Russell Huffer, president and chief executive officer of Apogee Enterprises, had spent seven years early on as a Guardian employee, 18 months of which was in the corporate headquarters.

“I got to know Mr. D quite well during my time there. He was very personable and he loved basketball metaphors,” says Huffer. “He often talked about ‘giving the ball to the person with the hot hand.’” Huffer adds that Davidson was the type of leader who made his decisions based on results and people being accountable for what they said they’d do.

“I remember when I was managing one of the plants, every day my boss would get a call from Mr. D to find out how was business, how were the shipments—those good, quick business questions,” says Huffer, who adds that he learned a lot from working with Davidson, which he applies to his own work today. He says the biggest lesson focused on the importance of safety.

“Safety is of immense importance to Guardian and I think the company really led the way toward safe workplace standards. It’s something I have clearly carried throughout my career.”

Davidson’s influence extended well beyond Guardian employees. Leon Silverstein, president and chief executive officer of Arch Aluminum and Glass, also got to know Davidson.

“I met him about 20 years ago and my dad had met him about 50 years ago,” says Silverstein. “He was always nice to me and nice to my children.” [Editor’s note: Silverstein has two children at the University of Michigan].” Silverstein says that on a couple of occasions he had the opportunity to attend Detroit Pistons games and sit with Davidson.

“We talked about glass, but we also talked about the Pistons,” says Silverstein. “And for a big sports fan like me it was a great opportunity to go to a game and be able to sit with an owner and to talk to him about who [in the game] he liked and disliked.”

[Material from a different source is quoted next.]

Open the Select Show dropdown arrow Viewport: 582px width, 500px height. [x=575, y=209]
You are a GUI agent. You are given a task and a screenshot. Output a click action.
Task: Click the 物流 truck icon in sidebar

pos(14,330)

Silverstein adds that Davidson is likely one of the most admired people in the industry.

“His philosophy of business is one that we [Arch] have tried to pattern ours after. He was tough, but fair … a sharp guy, and he was the boss,” says Silverstein.

For many people in the industry, Davidson is a man who will not soon be forgotten. “Even though he’s gone, I feel like he’s still here,” adds Ebeid. “He was Guardian’s Walt Disney and his ethics and integrity will linger in this organization.”